A series of violent earthquakes rocked the New Madrid area in 1811 and 1812. Based on witness reports, scientists have estimated the temblors to have measured about 8 on the Richter scale. From studies of sand blows--columns of sand that shoot through the soil during an earthquake--they also deduced that similar-magnitude quakes had occurred some 400 and 800 years ago. These and other studies led scientists to deduce that magnitude-8 earthquakes happen at New Madrid every 500 to 1000 years. Such energetic tremors would cause even very stable structures to crumble and would be felt as far away as Chicago.

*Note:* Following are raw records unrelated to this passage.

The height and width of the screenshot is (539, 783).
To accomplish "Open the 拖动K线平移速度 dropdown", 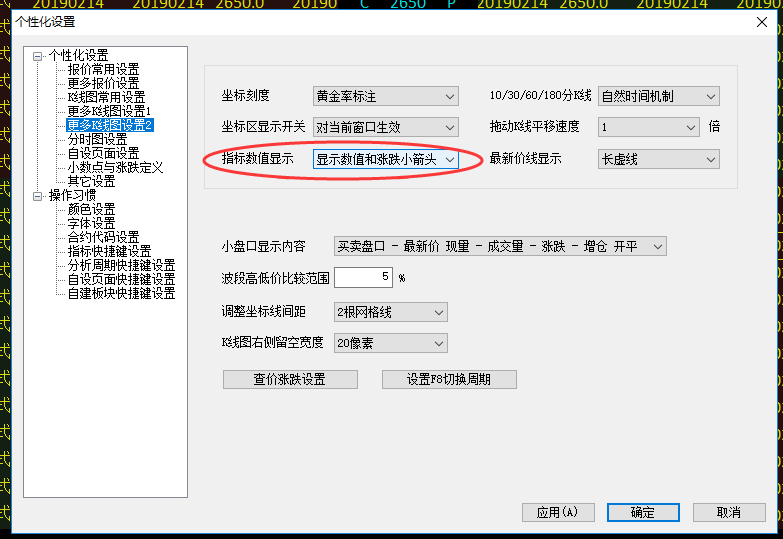I will coord(649,127).
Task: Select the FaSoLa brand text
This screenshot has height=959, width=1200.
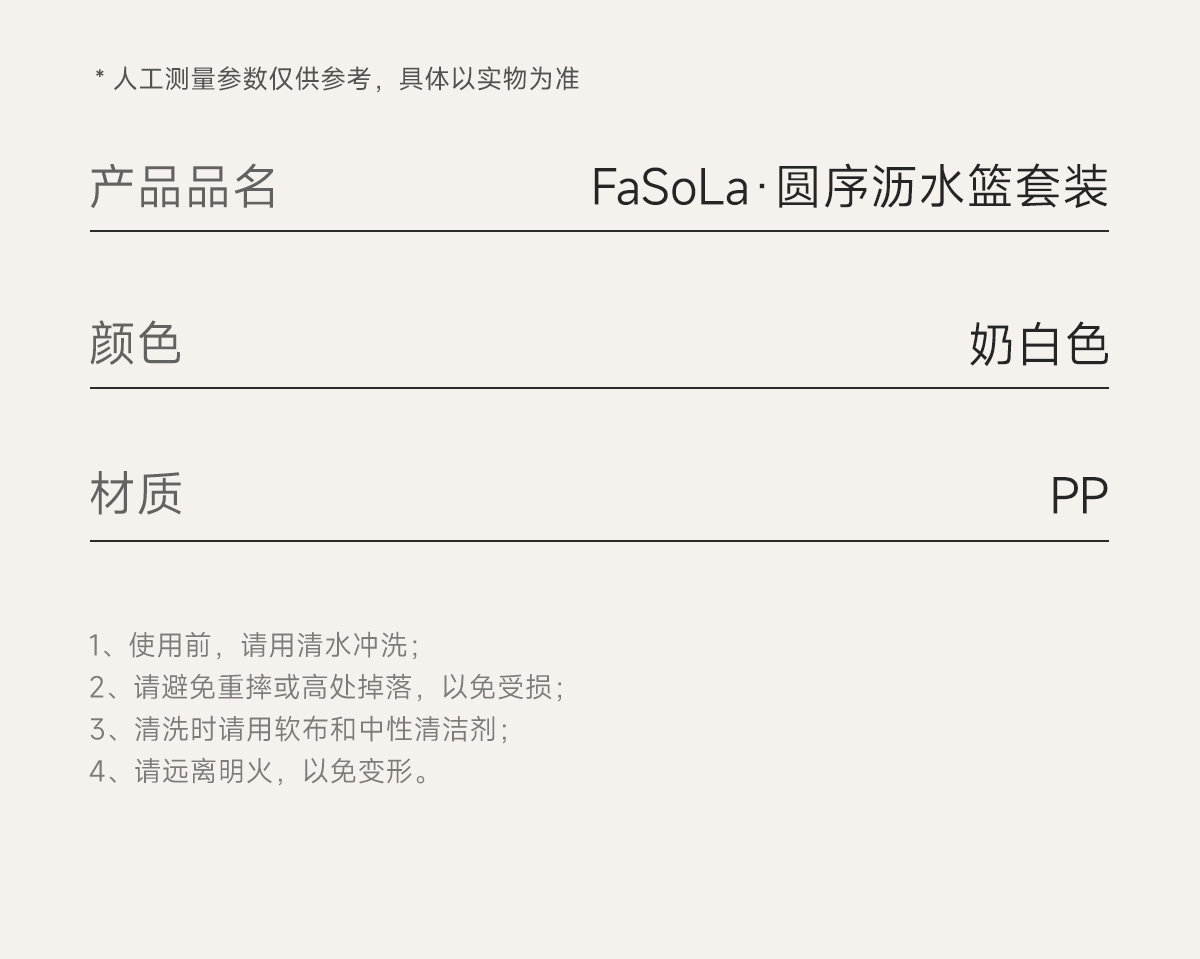Action: click(x=669, y=187)
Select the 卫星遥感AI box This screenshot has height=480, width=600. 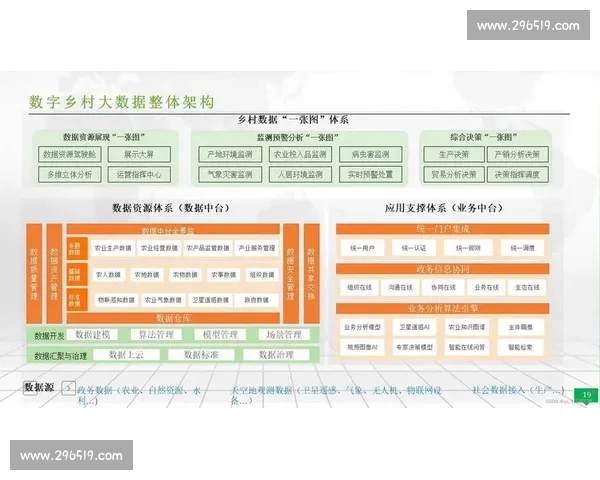tap(414, 327)
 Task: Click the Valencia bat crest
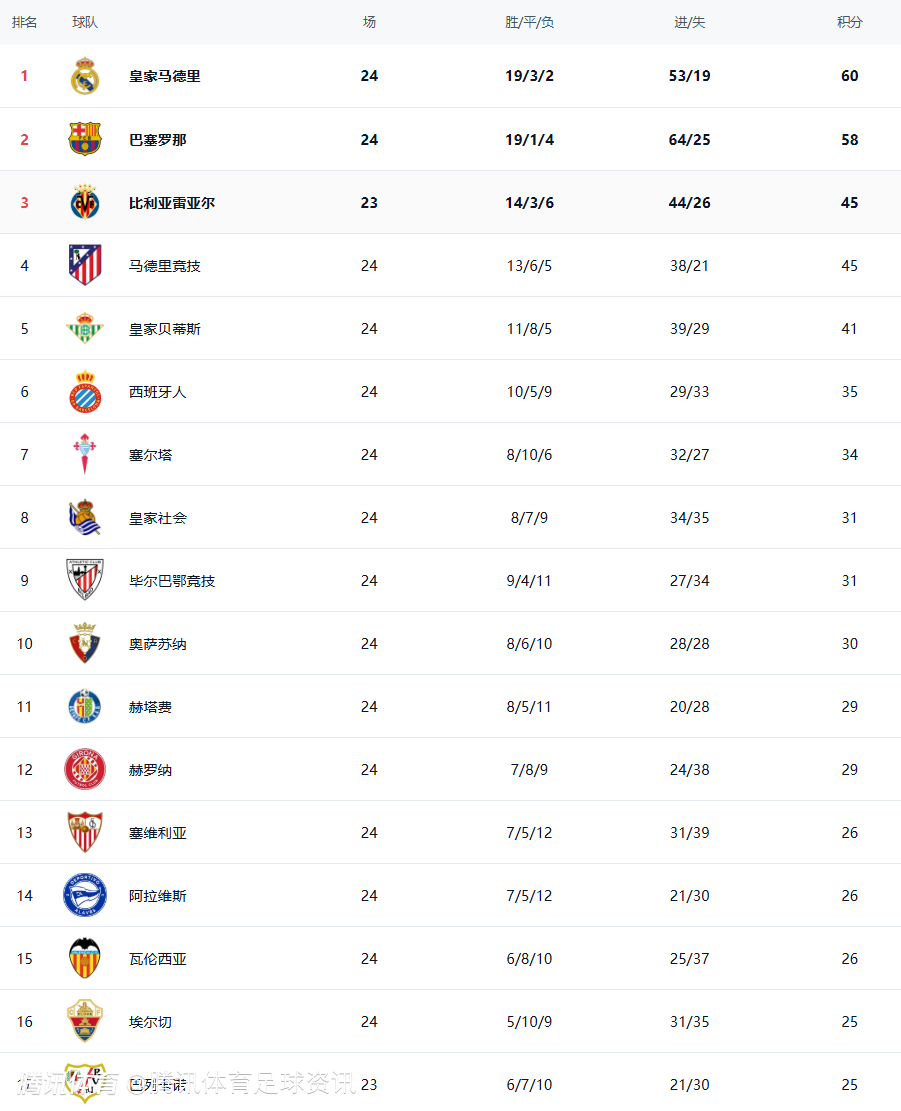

Seismologist Seth Stein and his student Andrew Newman at Northwestern University in Evanston, Illinois, and their colleagues decided to reevaluate that risk. In 1991, 1993, and 1997 they recorded satellite radio signals at 23 "monuments" along the fault zone--brass plaques fixed to rock, or stainless steel rods driven into the ground. They found that the monuments had barely budged, having moved at most 2 millimeters per year. Because the magnitude of an earthquake depends on the speed at which a tectonic plate slips across a fault line, the team calculated that a magnitude 8 earthquake would occur less than once every 2500 years. However, Newman notes, a quake of magnitude 7 could occur every 500 to 1000 years.
"This is an important paper," says Lanbo Liu, a geophysicist at the University of Connecticut, Storrs, who has also studied the New Madrid seismic zone. "As the quality of data available becomes better, the slip rate [across the fault] becomes lower than previously thought." However, Liu is cautious about making any definitive statements about the earthquake risk, because he says the slip rate can vary over decades.